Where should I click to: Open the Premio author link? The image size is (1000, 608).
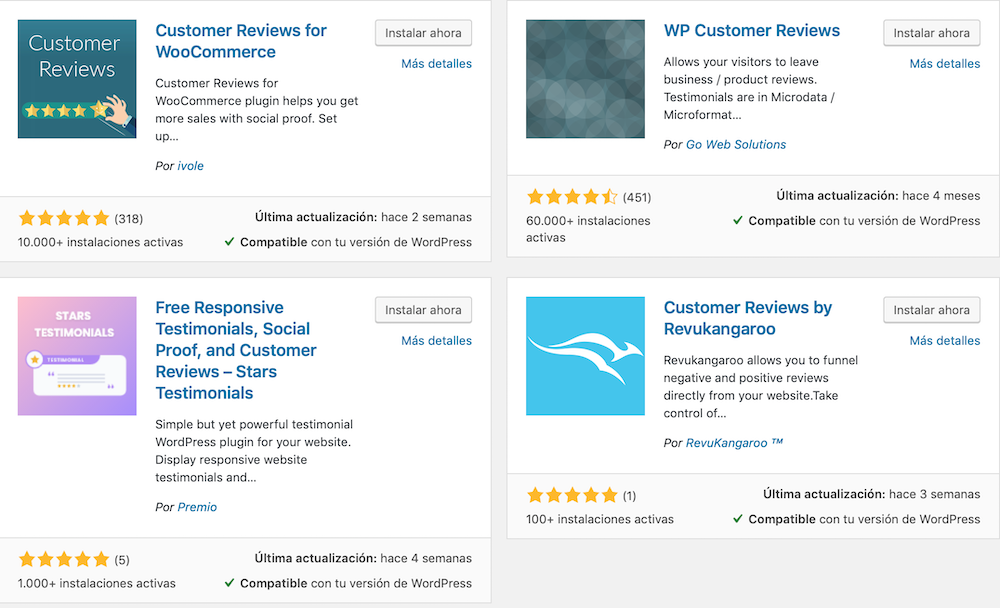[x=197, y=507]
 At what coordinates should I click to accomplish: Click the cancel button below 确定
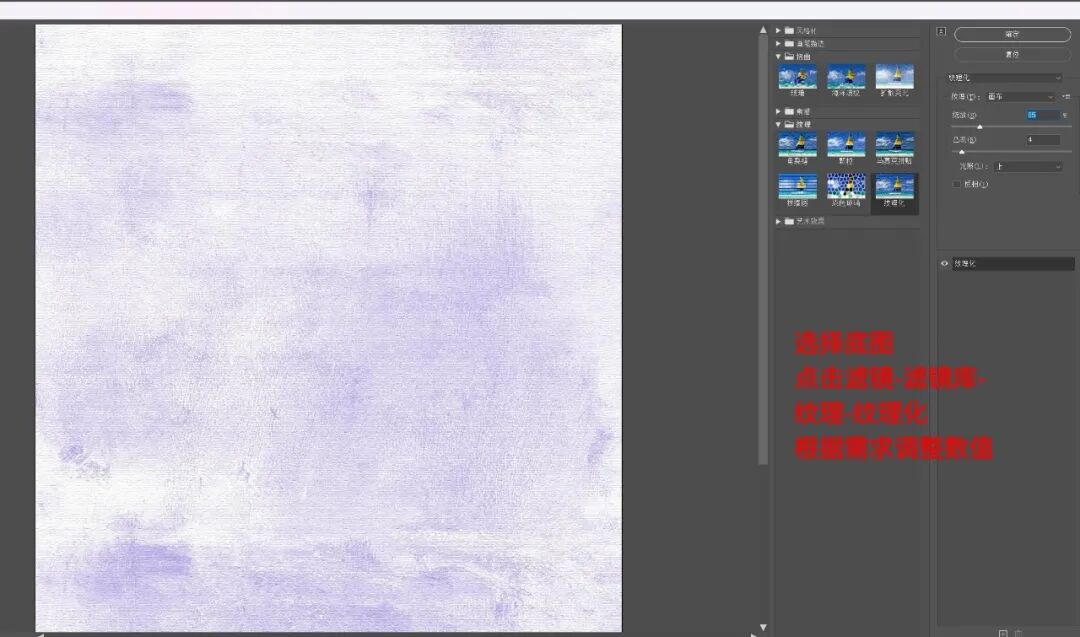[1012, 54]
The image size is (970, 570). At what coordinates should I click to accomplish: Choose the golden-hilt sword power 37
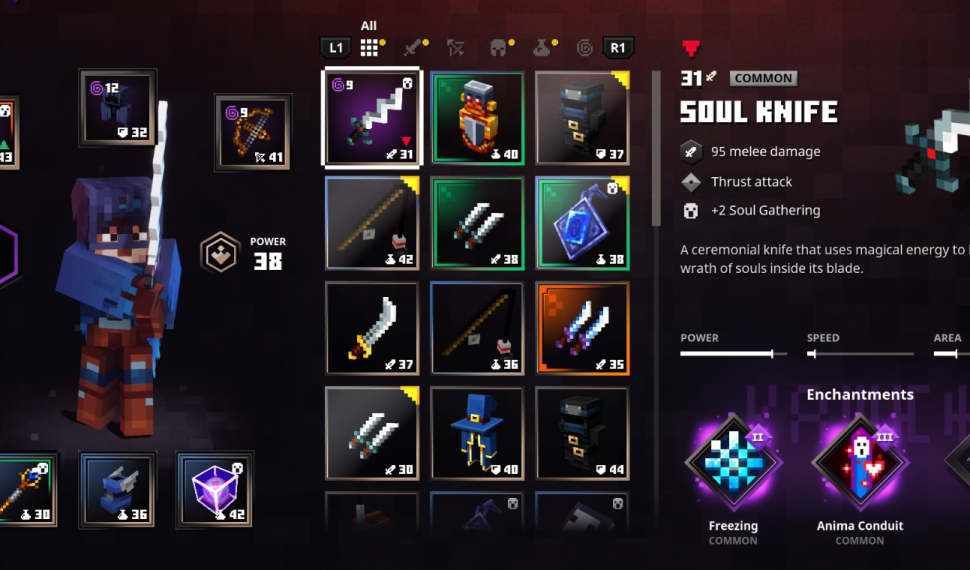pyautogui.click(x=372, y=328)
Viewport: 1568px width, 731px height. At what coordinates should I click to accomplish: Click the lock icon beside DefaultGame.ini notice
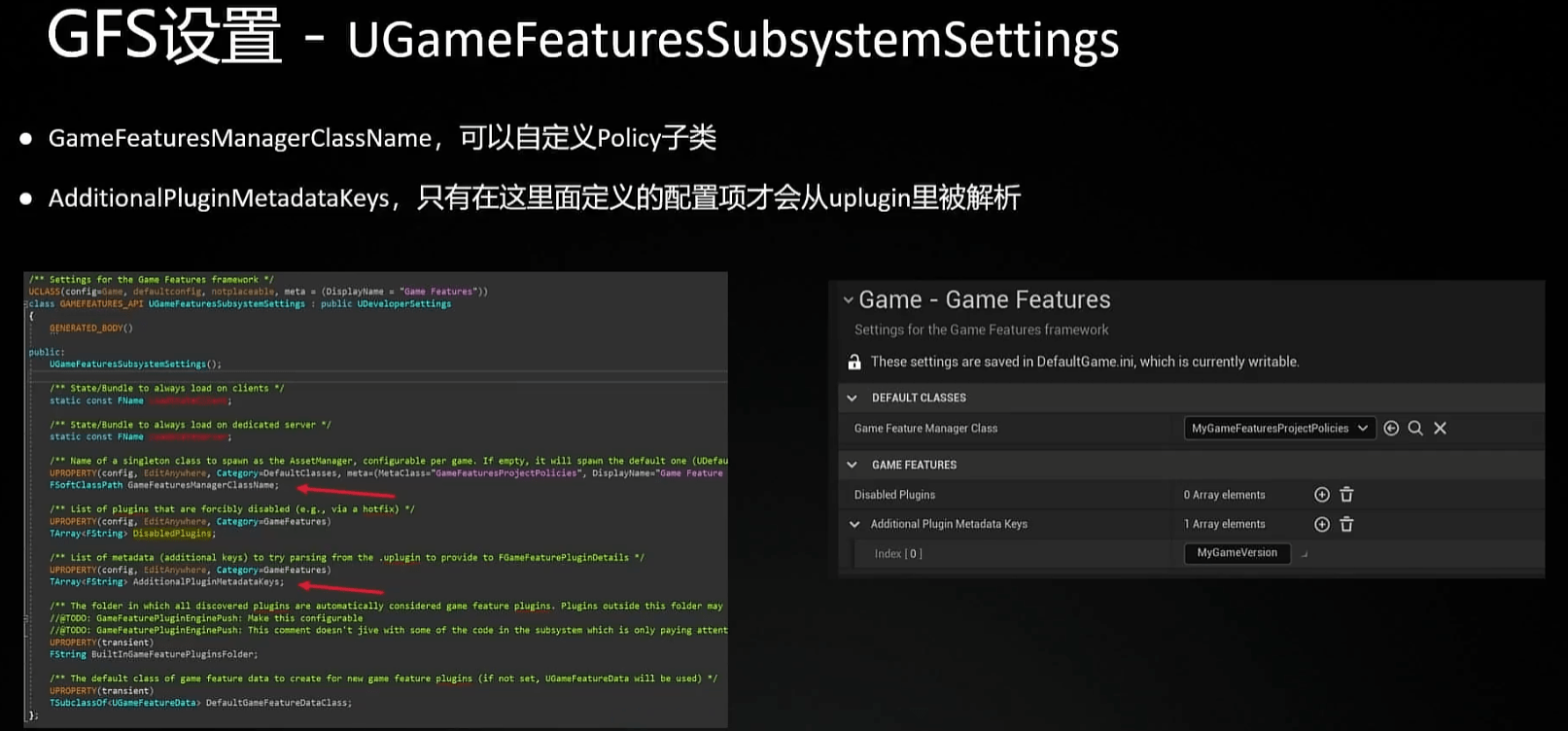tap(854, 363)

□ □ □

Print the data again, word for word, without any pictures.

_Written response_
Where should I click to: Open the Premio author link? The image size is (1000, 608).
[x=197, y=507]
 At what coordinates should I click to accomplish: Click the cancel button below 确定
[1012, 54]
The image size is (970, 570). At what coordinates should I click to accomplish: Choose the golden-hilt sword power 37
pyautogui.click(x=372, y=328)
Viewport: 1568px width, 731px height. At what coordinates should I click to accomplish: Click the lock icon beside DefaultGame.ini notice
tap(854, 363)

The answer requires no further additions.